Research conducted by a team of national and international researchers including Virginia Institute of Marine Science professor Emmett Duffett suggests that diverse plant communities are more integral in sustaining Earth’s ecosystems than are less diverse plant communities.
“The idea that declining diversity compromises the functioning of ecosystems was controversial for many years,” Duffy said in a press release. “This paper should be the final nail in the coffin of that controversy. It is the most rigorous and comprehensive analysis yet, and it clearly shows that extinction of plant species compromises the productivity that supports Earth’s ecosystems.”
According to 574 field and laboratory studies, which were conducted across five continents, plant communities with a variety of species were 1.5 times more productive than those with only one species.
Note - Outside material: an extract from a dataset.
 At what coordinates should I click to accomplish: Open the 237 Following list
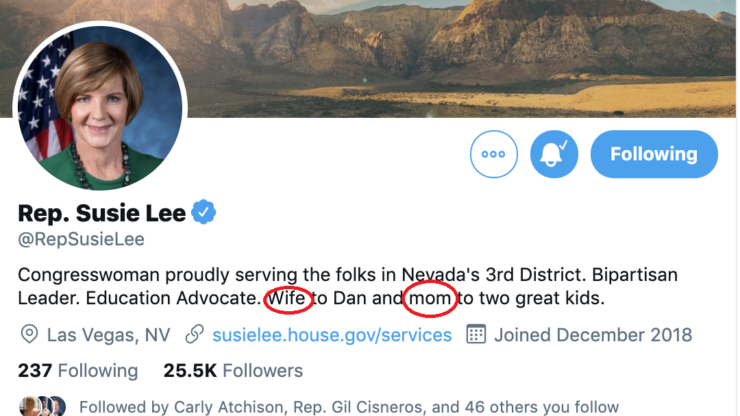(78, 371)
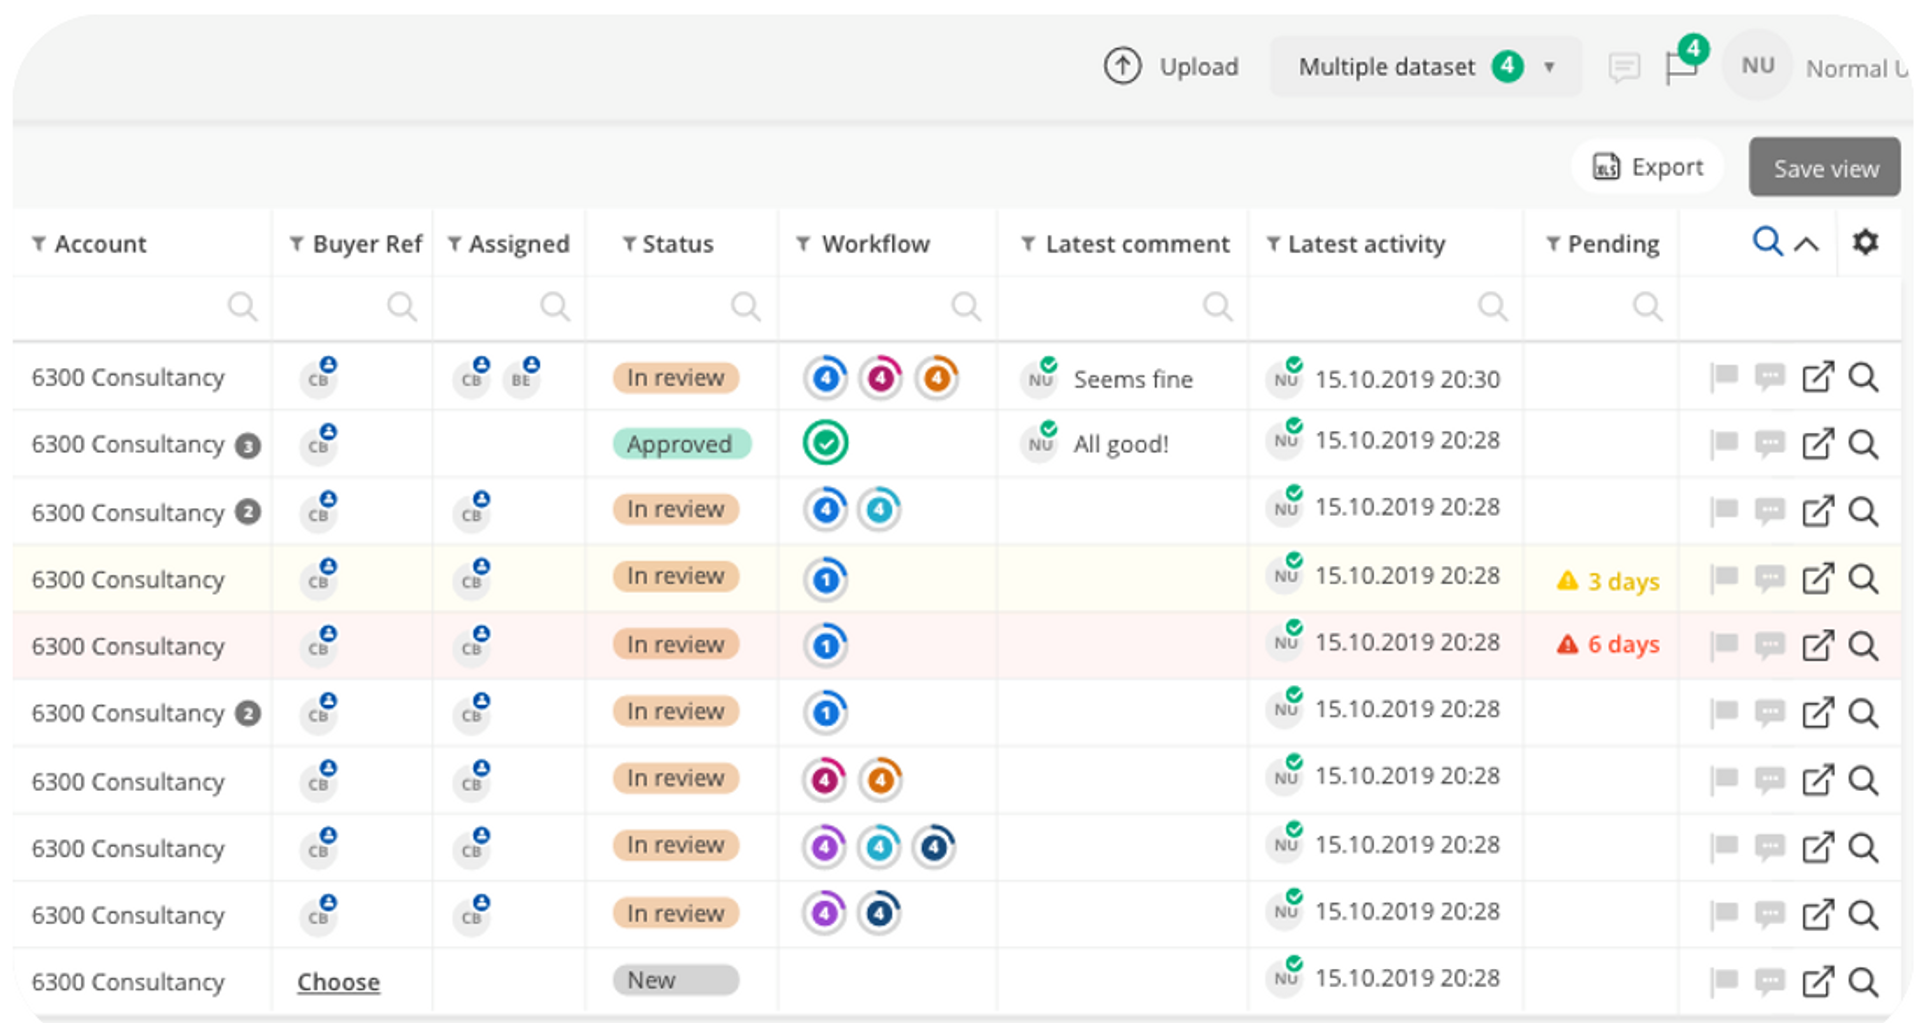The image size is (1920, 1023).
Task: Click the blue search icon in table header
Action: (x=1767, y=242)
In addition, the generation of oxygen and the capturing of carbon dioxide were more than twice as fast in diverse communities.
“Low diversity means there is often no one else to take their place and the effects can ripple out through the community of animals, potentially up to fishery species,” Duffy said.
The research suggested a tipping point model to frame biodiversity loss in a community. Ecosystem production will show a dramatic drop at a certain point after a continuing period of species loss.
“[We are] in a position to calculate the number of species needed to support the variety of processes required to sustain life in real ecosystems,” the leader of the team of scientists, University of California at Santa Barbara professor of ecology, evolution and marine biology Bradley Cardinale, said. “And we do not mean ‘need’ in an ethical or an aesthetic way. We mean an actual concrete number of species required to sustain basic life-support processes.”
The small-scale experiments of the researchers only proved biodiversity loss to be more threatening to Earth’s ecosystems.
“Data are generally consistent with the idea that the strength of diversity effects are stronger in experiments that run longer, and in experiments performed at larger spatial scales.”
These findings, which apply to land as well as fresh and saltwater communities, were deemed by the researchers to be specially significant for the Chesapeake Bay.
Professor Duffett has recently received a grant from the National Science Foundation to continue biodiversity study in seagrass beds.